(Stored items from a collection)
----------

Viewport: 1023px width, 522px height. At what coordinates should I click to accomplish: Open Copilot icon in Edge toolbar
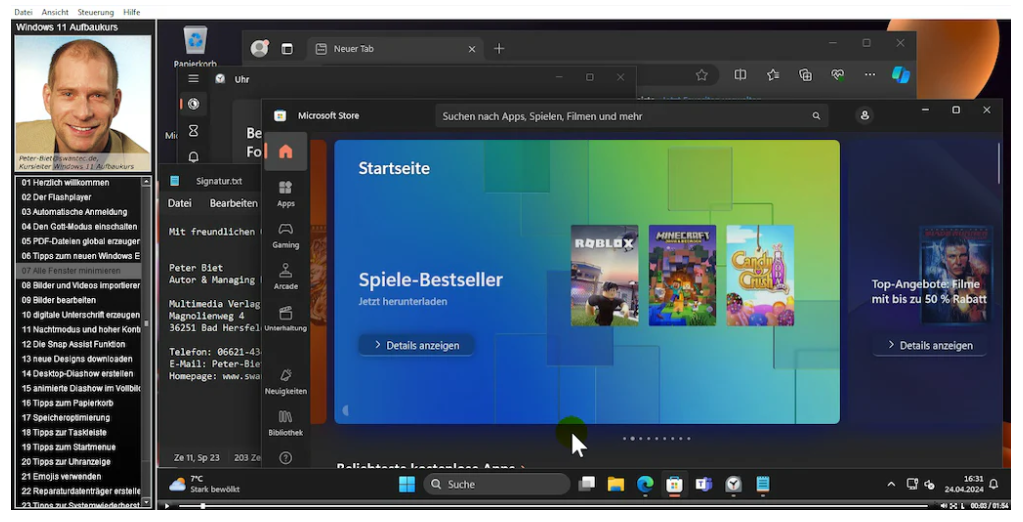coord(901,75)
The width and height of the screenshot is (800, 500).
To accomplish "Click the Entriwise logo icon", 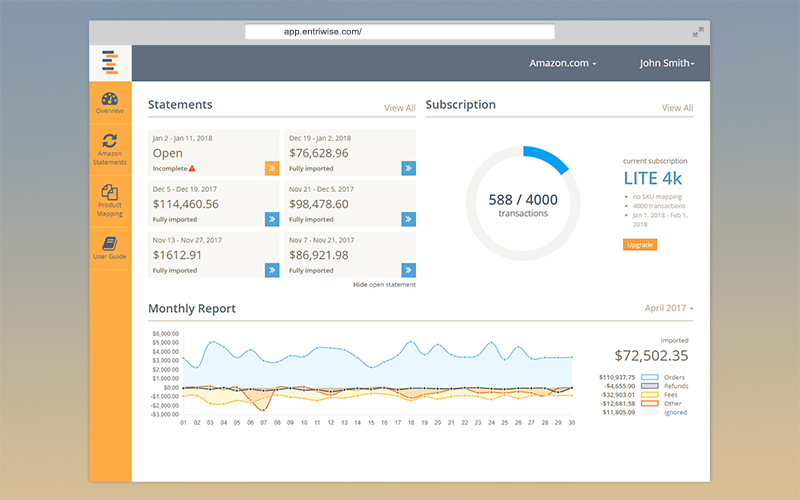I will 110,62.
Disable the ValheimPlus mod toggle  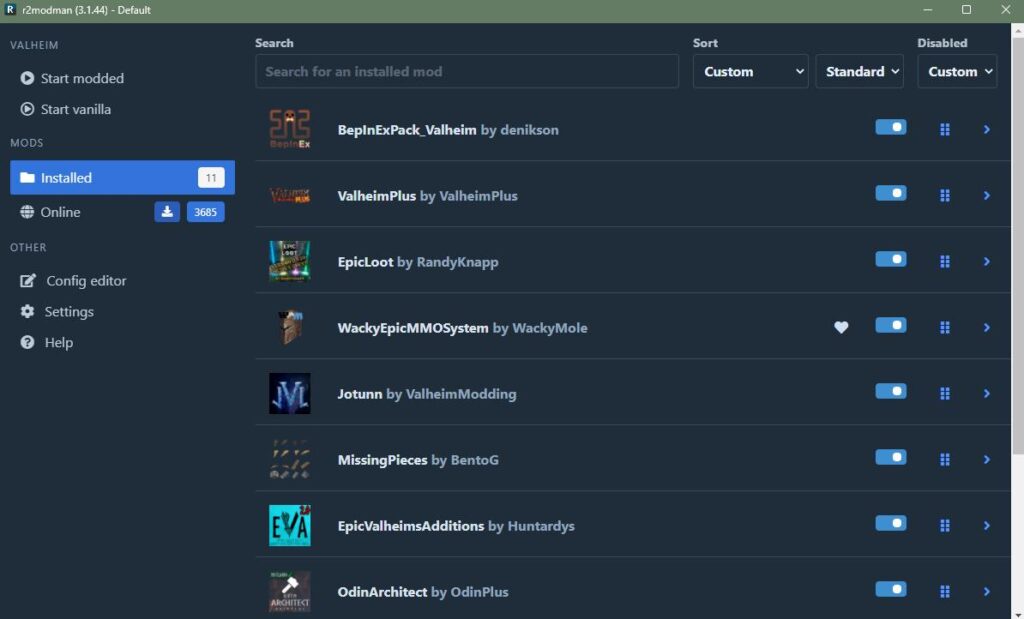(x=890, y=194)
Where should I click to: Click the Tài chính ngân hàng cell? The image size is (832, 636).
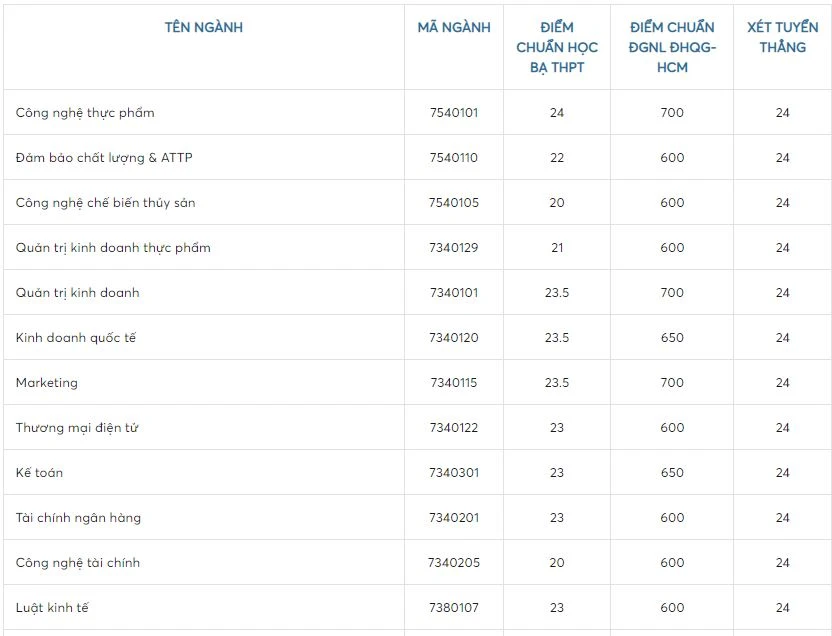pyautogui.click(x=78, y=518)
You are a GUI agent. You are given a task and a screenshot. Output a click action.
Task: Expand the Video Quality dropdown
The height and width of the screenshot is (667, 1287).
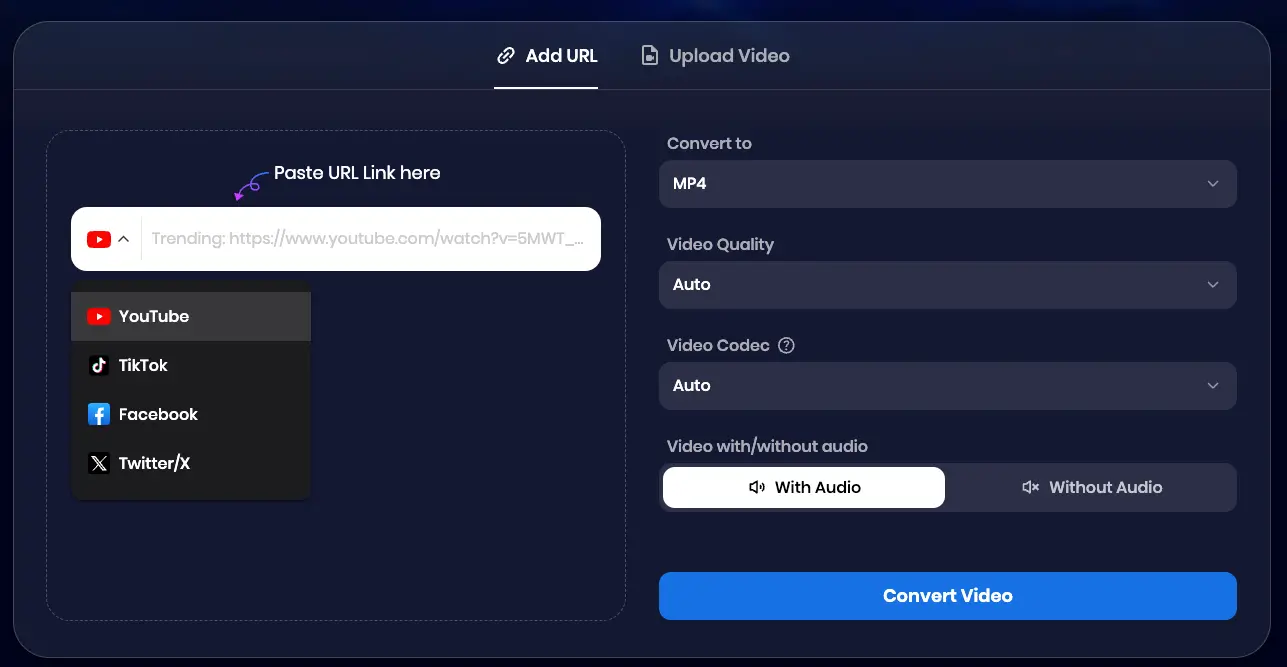point(947,285)
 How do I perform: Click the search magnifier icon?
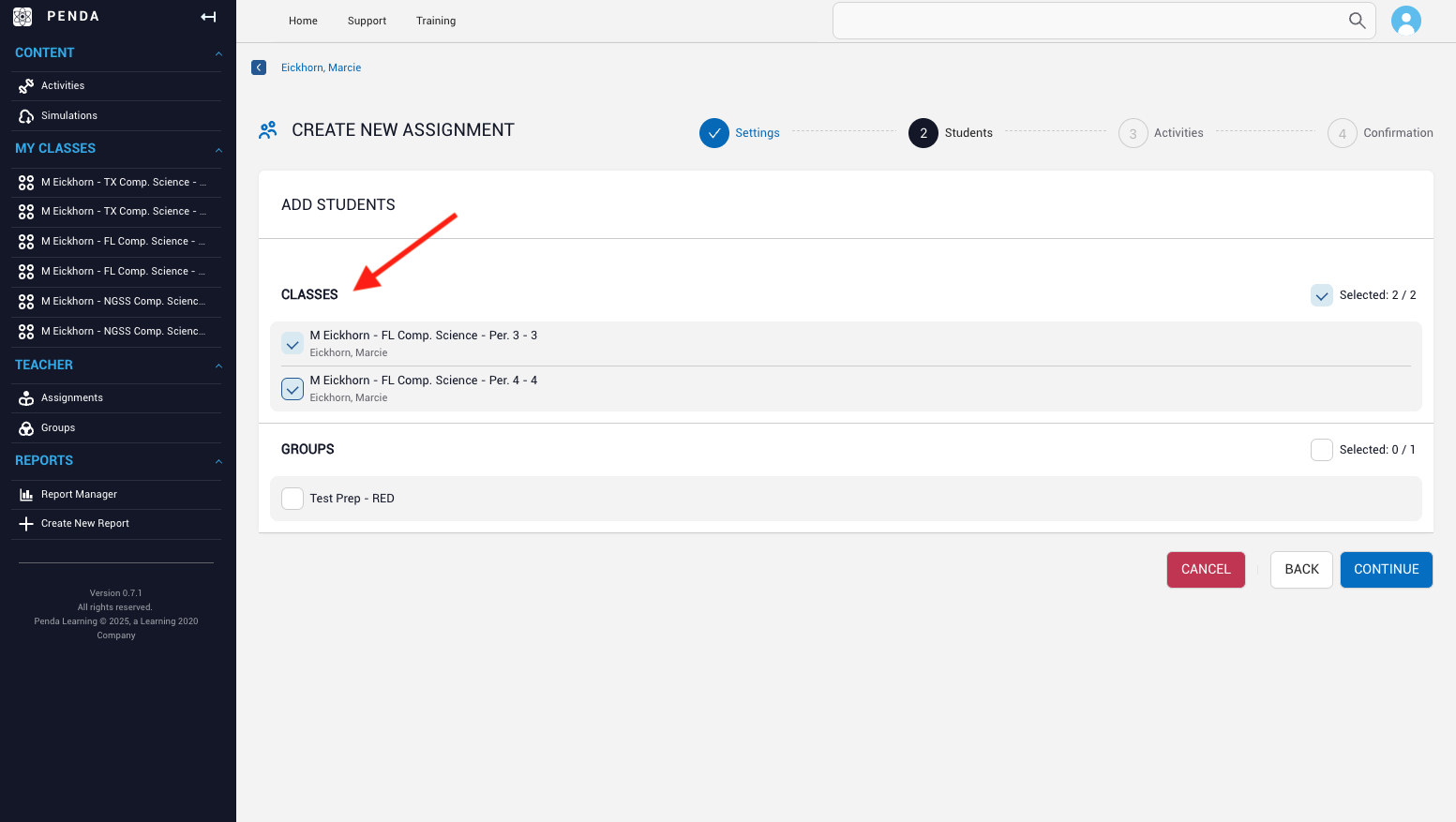tap(1357, 21)
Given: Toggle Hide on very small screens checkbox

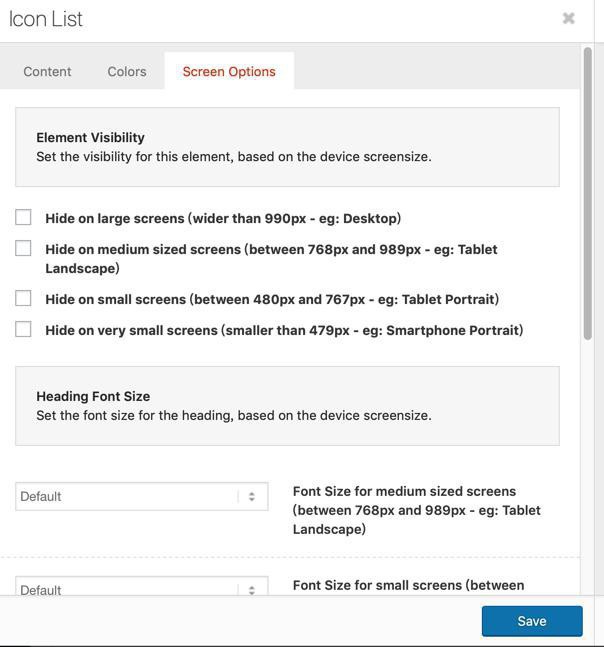Looking at the screenshot, I should [23, 329].
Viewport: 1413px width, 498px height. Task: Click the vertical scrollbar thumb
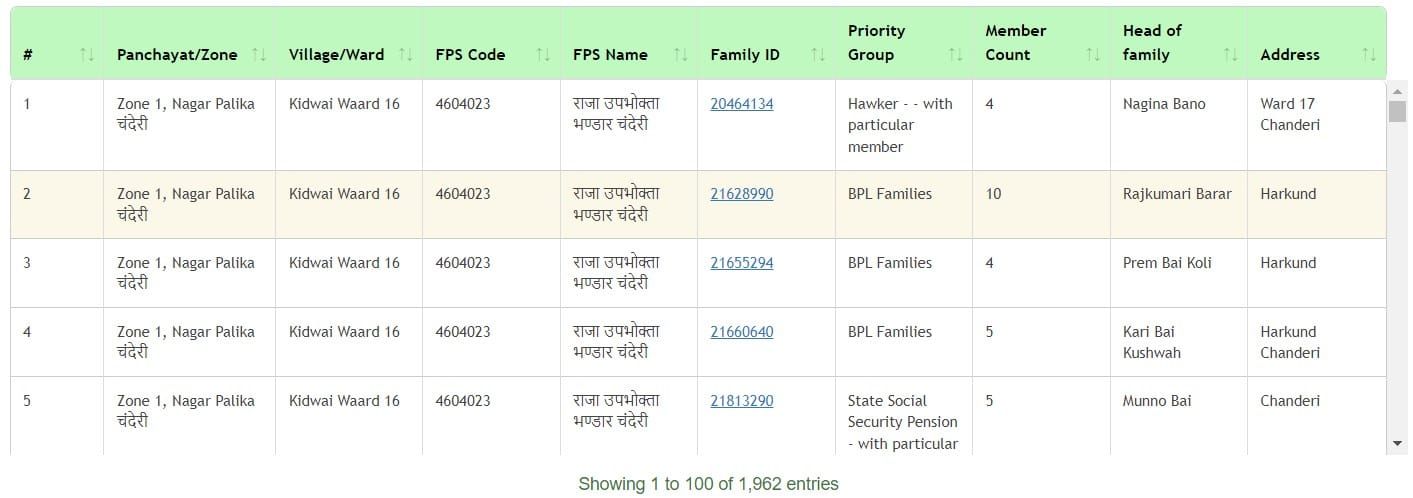coord(1397,110)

----------

Please output an exact repetition of the lines from the line containing "Where should I" to the end of the records, both included, with no pictures and no additional text.

EXERCISE SOLUTION —
Where should I click to: Click the Tài chính ngân hàng cell? The image size is (832, 636).
pyautogui.click(x=78, y=518)
You are a GUI agent. You are given a task and a screenshot. Output a click action.
Task: Expand the Video Quality dropdown
The height and width of the screenshot is (667, 1287).
point(947,285)
 How do I perform: Click the search magnifier icon?
tap(1357, 21)
Given: Toggle Hide on very small screens checkbox

Looking at the screenshot, I should [23, 329].
Viewport: 1413px width, 498px height. Task: Click the vertical scrollbar thumb
coord(1397,110)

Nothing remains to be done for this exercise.